BMC Infectious Diseases, 17:575
Published
17 Aug 2017
Authors
C. Fanello, M. Onyamboko, S. J. Lee, C. Woodrow, S. Setaphan, K. Chotivanich, P. Buffet, S. Jauréguiberry, K. Rockett, K. Stepniewska, N. P. J. Day, N. J. White and A. M. Dondorp

Background

Parenteral artesunate is the treatment of choice for severe malaria. Recently, haemolytic anaemia occurring 1 to 3 weeks after artesunate treatment of falciparum malaria has been reported in returning travellers in temperate countries.

 

Methods

To assess these potential safety concerns in African children, in whom most deaths from malaria occur, an open-labelled, randomized controlled trial was conducted in Kinshasa, Democratic Republic of Congo. 217 children aged between 6 months and 14 years with acute uncomplicated falciparum malaria and parasite densities over 100,000/μL were randomly allocated to intravenous artesunate or quinine, hospitalized for 3 days and then followed for 42 days.

 

Results

The immediate reduction in haemoglobin was less with artesunate than with quinine: median (IQR) fall at 72 h 1.4 g/dL (0.90–1.95) vs. 1.7 g/dL (1.10–2.40) (p = 0.009).
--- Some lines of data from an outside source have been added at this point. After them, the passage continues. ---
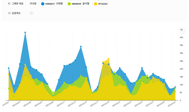
Task: Click the 윤석열 series label
Action: click(86, 4)
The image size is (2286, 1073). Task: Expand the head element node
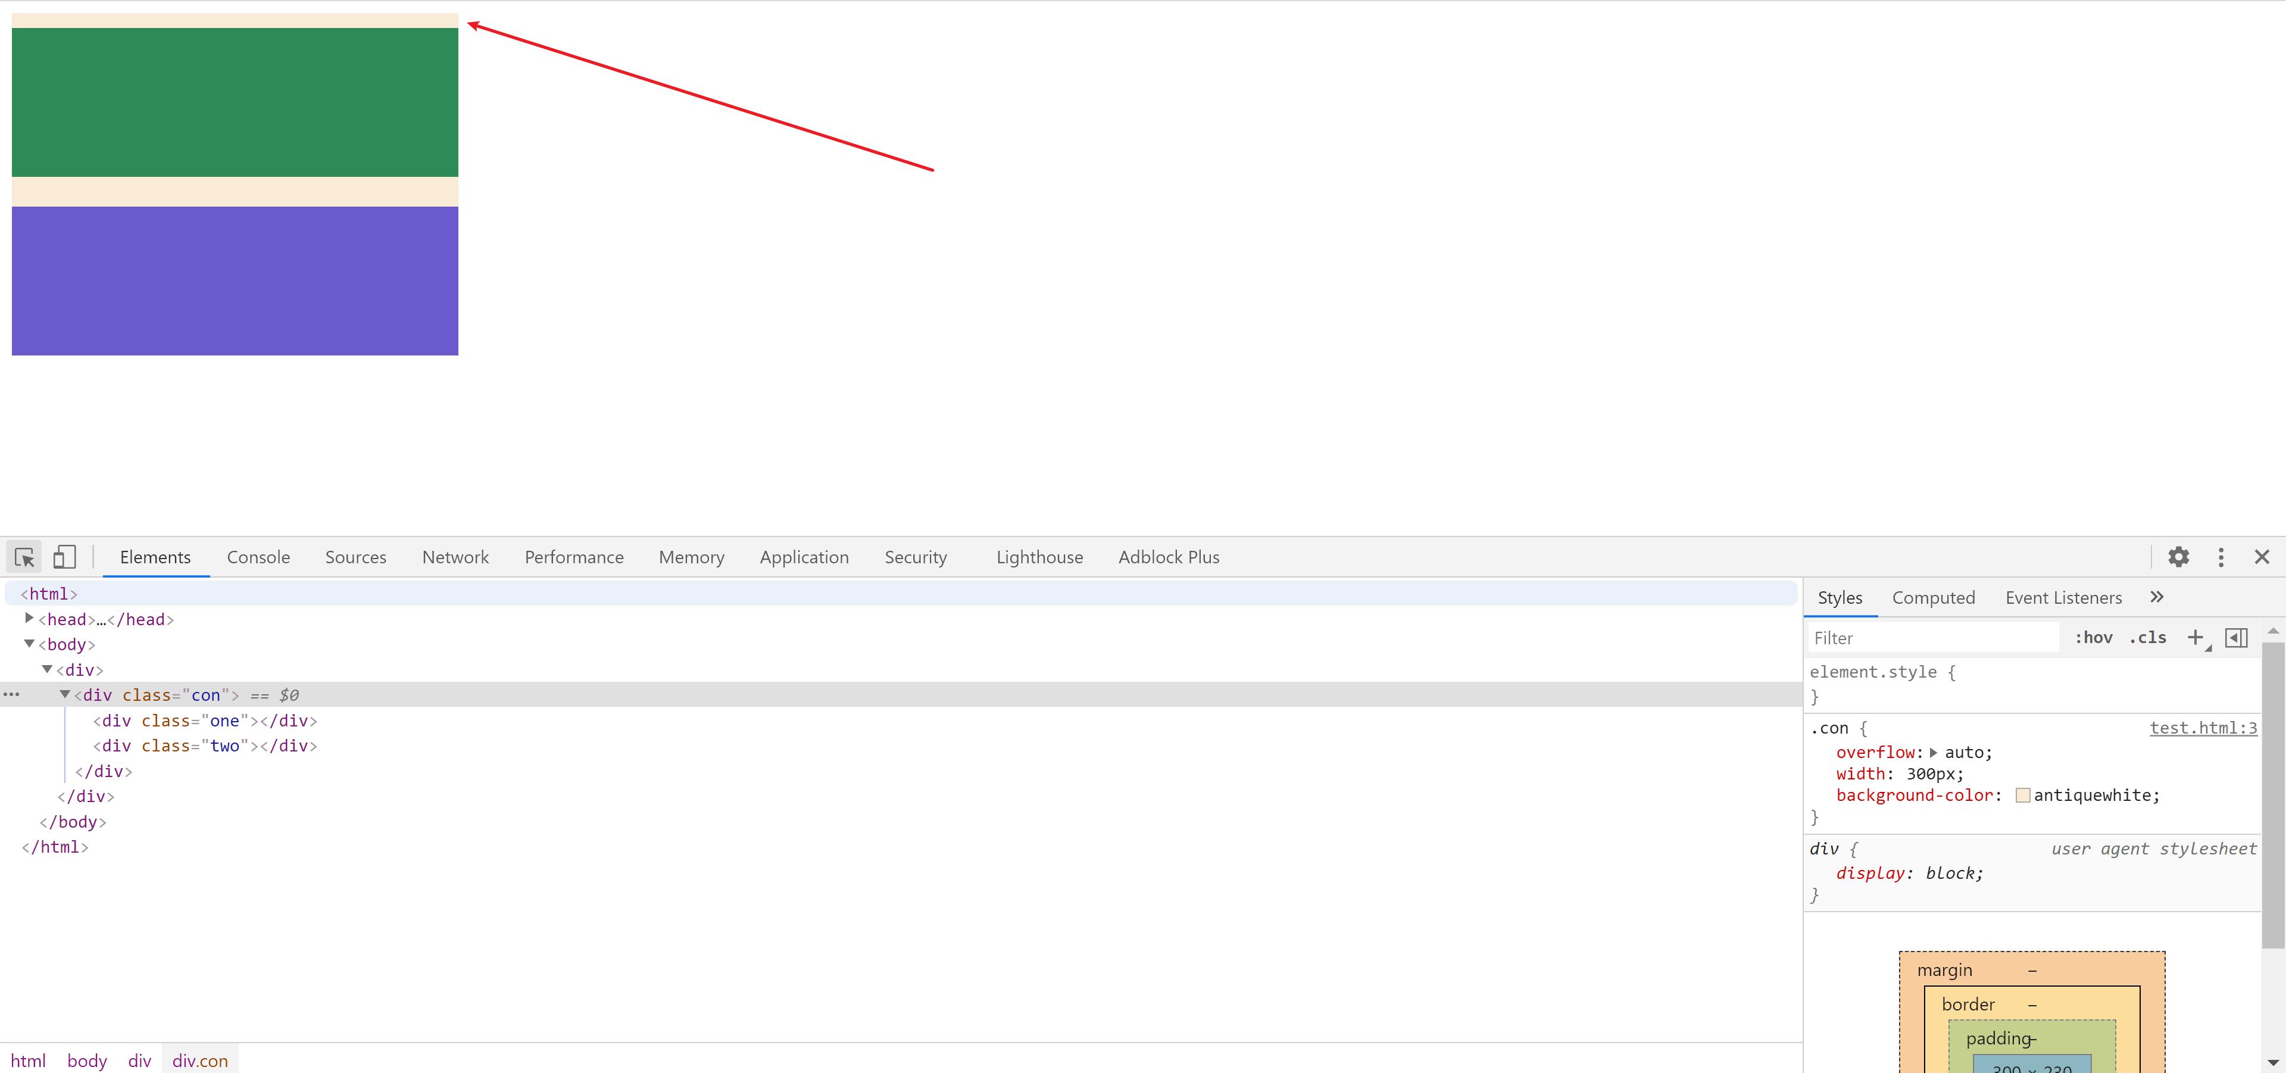tap(29, 619)
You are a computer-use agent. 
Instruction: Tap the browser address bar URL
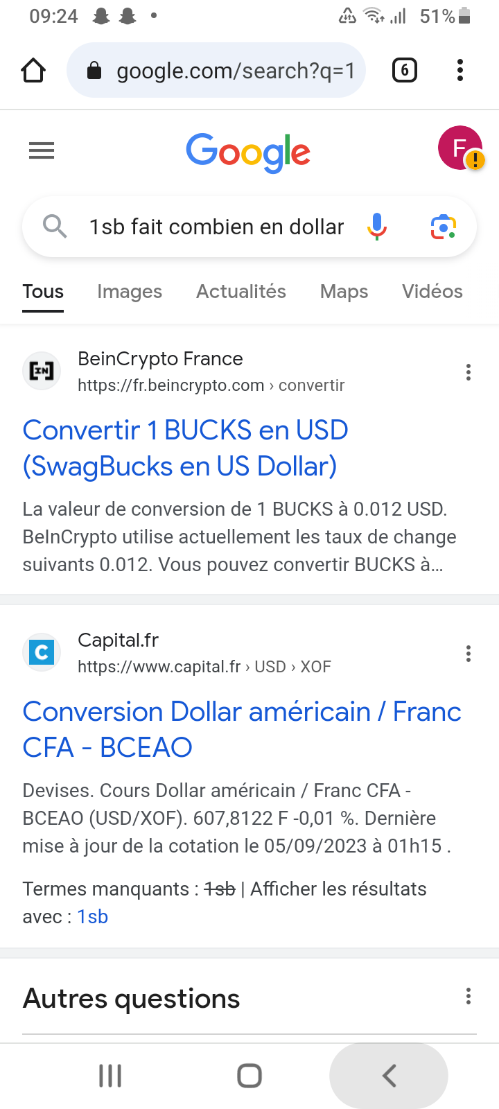point(234,71)
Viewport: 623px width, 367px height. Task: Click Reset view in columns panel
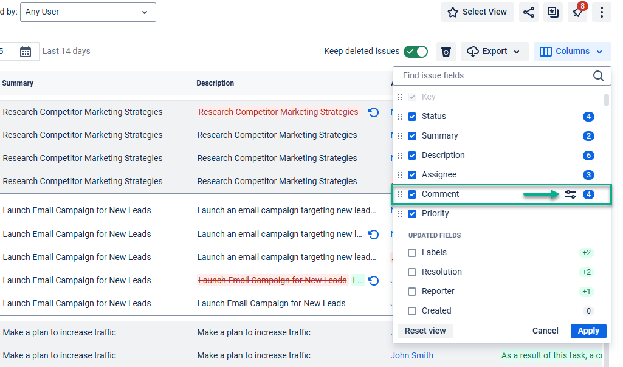coord(425,331)
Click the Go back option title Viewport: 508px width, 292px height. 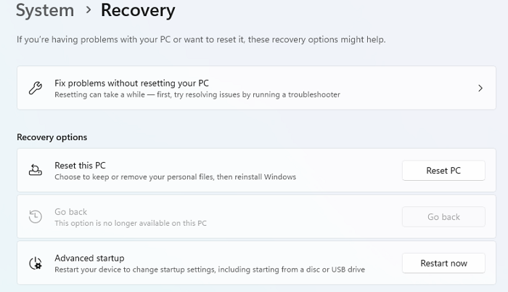point(70,212)
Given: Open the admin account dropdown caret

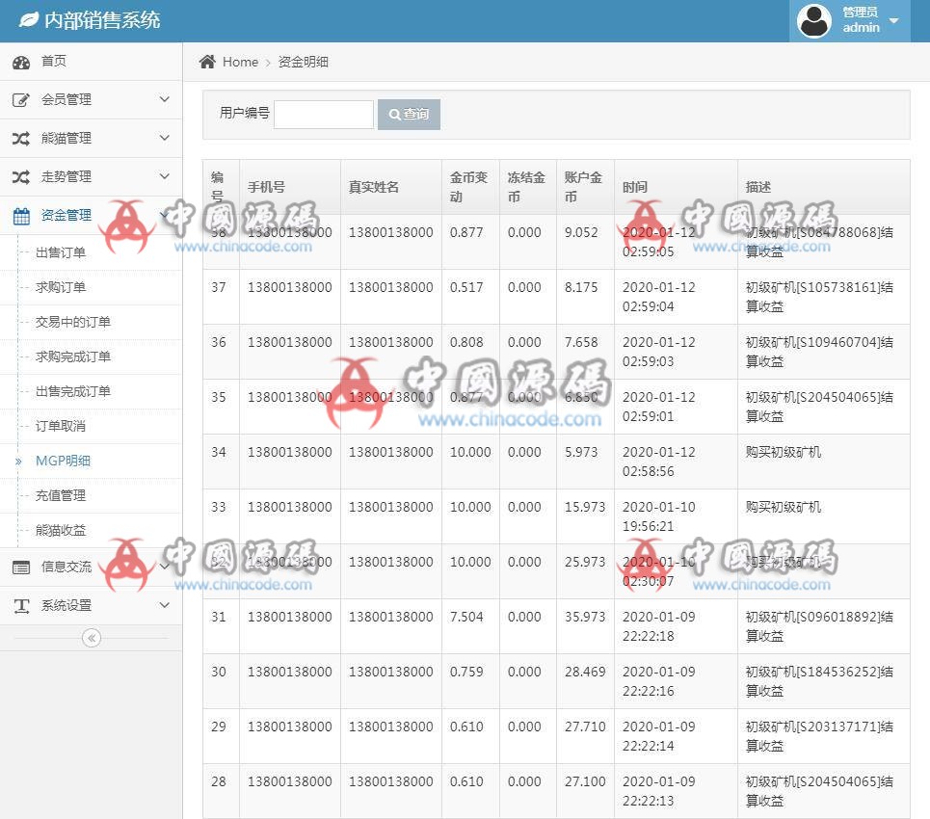Looking at the screenshot, I should pyautogui.click(x=893, y=20).
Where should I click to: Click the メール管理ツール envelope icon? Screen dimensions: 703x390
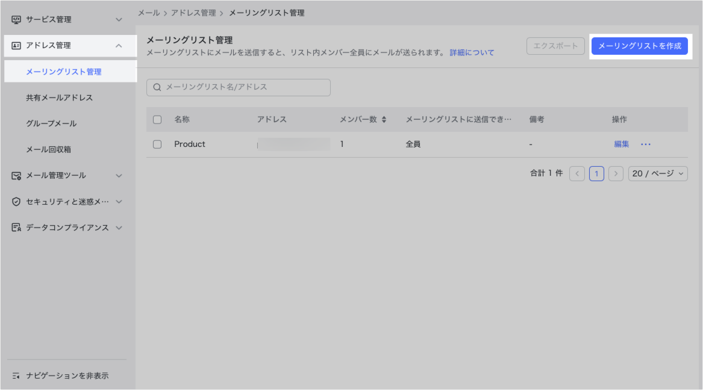click(x=16, y=176)
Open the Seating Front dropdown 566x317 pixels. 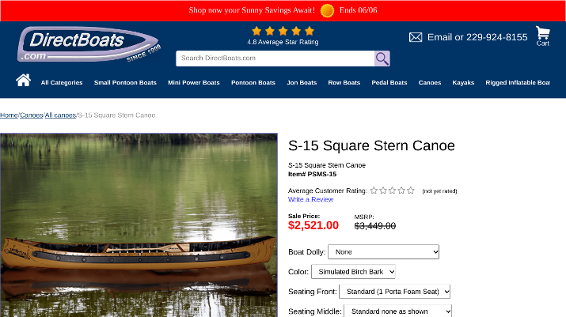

This was explained by greater pitting then recirculation of once infected erythrocytes. Only 5% of patients (in both groups) had a ≥ 10% reduction in haemoglobin after day 7 (p = 0.1). One artesunate treated patient with suspected concomitant sepsis had a protracted clinical course and required a blood transfusion on day 14.

 

Conclusions

Clinically significant delayed haemolysis following parenteral artesunate is uncommon in African children hospitalised with acute falciparum malaria and high parasitaemias.